6.1 Backbone Visualization Techniques

The ribbon representation employed for proteins can be refined to improve the accuracy of depicting the nucleic acid backbone. This refinement involves rotating the ribbon axis by 90 degrees, ensuring that the resulting backbone ribbon is perpendicular to the bases. This adjustment aims to offer a more realistic portrayal of the nucleic acid backbone structure.

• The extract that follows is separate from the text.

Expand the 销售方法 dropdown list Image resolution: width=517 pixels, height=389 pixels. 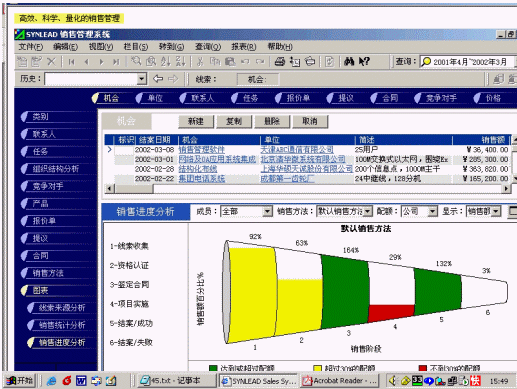coord(368,211)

6.2 Sugar Visualization Techniques

The sugar in nucleotides features a five-membered furanose ring structure. The term “pucker” describes the distortion or bending of this ring, leading to different conformations known as sugar puckers. In nucleic acids, the furanose ring commonly adopts either the envelope form, involving four atoms in a plane, or the twist form, with three atoms in a plane and two adjacent atoms on either side of that plane. The sugar pucker can be clarified by depicting either two planes (envelope form) or four planes (twist form). Another representation of the sugar is as a tube connecting the base to the backbone atoms or ribbon. This tube is drawn from the C4′ atom of the sugar to the N1 atom of the base for pyrimidines or N9 for purines.

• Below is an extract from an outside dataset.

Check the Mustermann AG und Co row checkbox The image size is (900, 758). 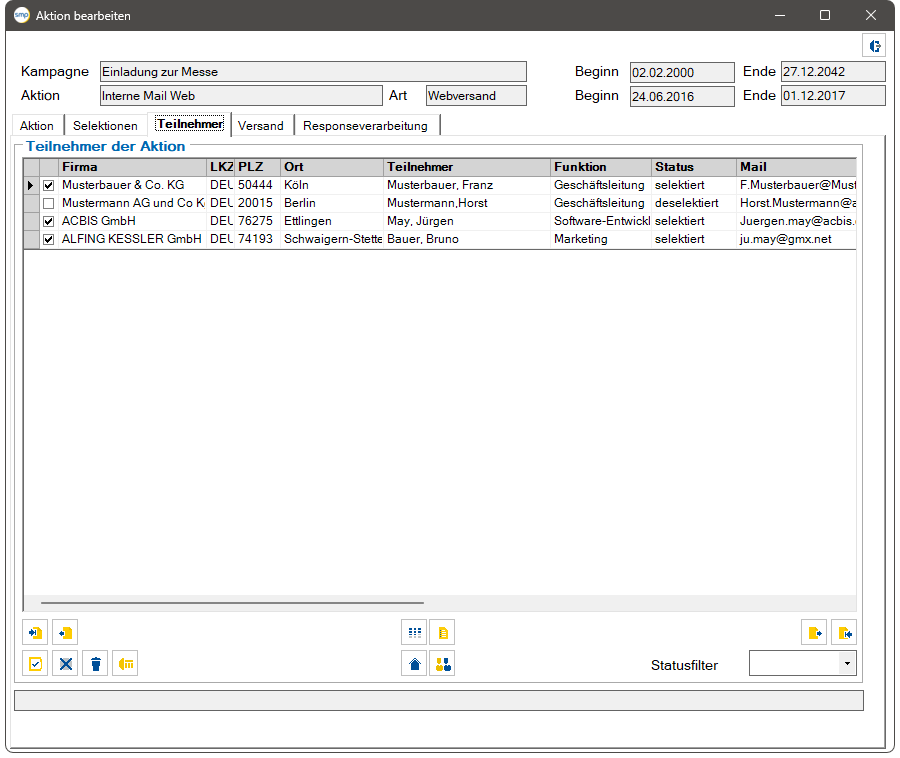pos(49,203)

6.3 Base Pair Visualization Techniques

Various visual representations of bases can be employed to highlight essential structural features, such as base stacking. Bases may take on different forms, including filled bases, box slabs (or boxes), elliptical tube slabs, or ellipsoid slabs. The filled base option involves filling the rings of pyrimidines and purines, preserving the identity of the base as purine or pyrimidine while enhancing the visibility of the rings. The slab options are crafted to underscore base pairing and stacking, with the box formation particularly emphasizing the helical quality akin to a ‘spiral staircase.’ Platter-like ellipsoids and elliptical tubes possess elliptical cross-sections along the axis of the π-orbitals of the bases, presenting an abstraction where rings appear as squares or rectangles.

7. Final Thoughts

Exploring molecular graphics unveils its evolution from basic wooden models to today’s digital realm. This journey traverses history, detailing diverse visualization methods for atoms, proteins, surfaces, and nucleic acids. Beyond historical milestones, we find that molecular graphics isn’t confined to digital screens, originating from tangible forms like wooden and bead models.

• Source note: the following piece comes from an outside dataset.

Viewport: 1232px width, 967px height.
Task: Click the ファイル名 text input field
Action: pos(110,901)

Analyzing atomic structures reveals the progression from wireframes to space-filling models, acknowledging limitations and solutions, such as ribbon diagrams for proteins. Nucleic acids demand specialized techniques. From refined ribbons to sugar pucker depictions and varied base representations, these techniques enrich comprehension.

To sum up, our exploration uncovers the practical side of molecular graphics, highlighting its adaptability, historical origins, and real-world importance. It’s a journey through both physical and digital realms, making the complex language of molecular structures clear and practical.